Clinical and/or Research Laboratories (Paragraph
(c)(2)(iv))
The ________ (type of laboratoryclinical or
research) ________ operates at biosafety level ________ as determined by ________ (name of
laboratory director) ________ for ________ (organization's name) ________. This is in
accordance with CDC/NIOSH Biosafety in Microbiological and Biomedical Laboratories).
The following controls are in operation in the laboratory
at this facility ________ (list controlled access, anterooms, sealed windows and other
controls required in the standard and determined necessary by the laboratory director)
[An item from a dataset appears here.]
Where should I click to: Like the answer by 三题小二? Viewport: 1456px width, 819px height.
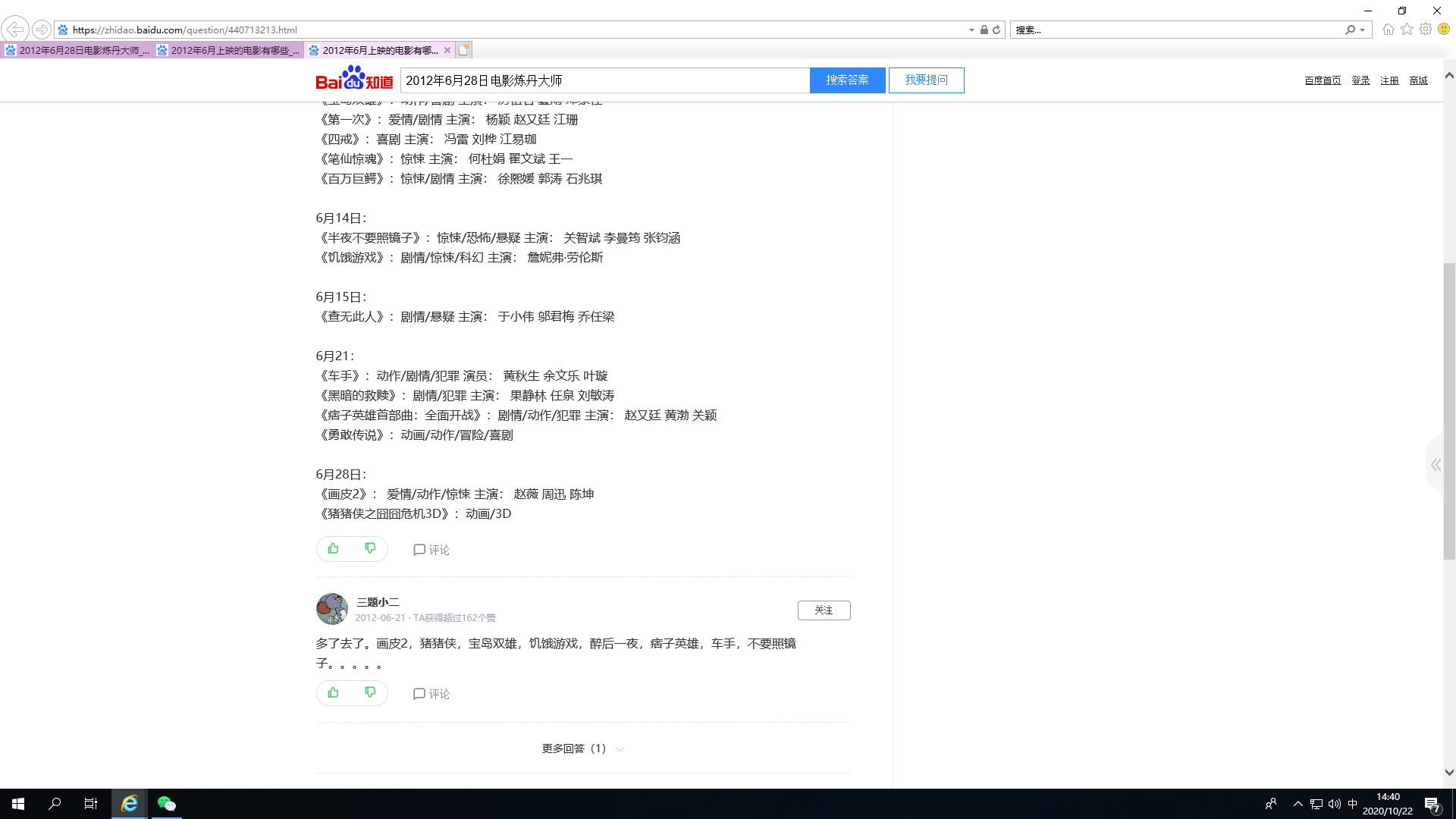pos(334,692)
______________________________________________________________________
______________________________________________________________________
______________________________________________________________________
(c)(2)(v) HOME HEALTH CARE OR HOME-BASED HOSPICE
See the following sections of this sample ECP for
information regarding the ECP requirements:
(1) (c)(2)(ii) & (iii)(A) for sample statements
regarding the Prompt identification of individuals with suspected or confirmed infectious
TB.
(2) (c)(2)(iii) for sample statements re: procedures for
minimizing employee exposure.
(3) (c)(2)(iii)(C) for a sample statement regarding high
hazard procedures.
The procedures in this Exposure Control Plan minimize the
occupational exposure to TB. The procedures for isolating and managing care are used until
the individual with suspected or confirmed infectious TB is determined to be
non-infectious or until the diagnosis for TB is ruled out.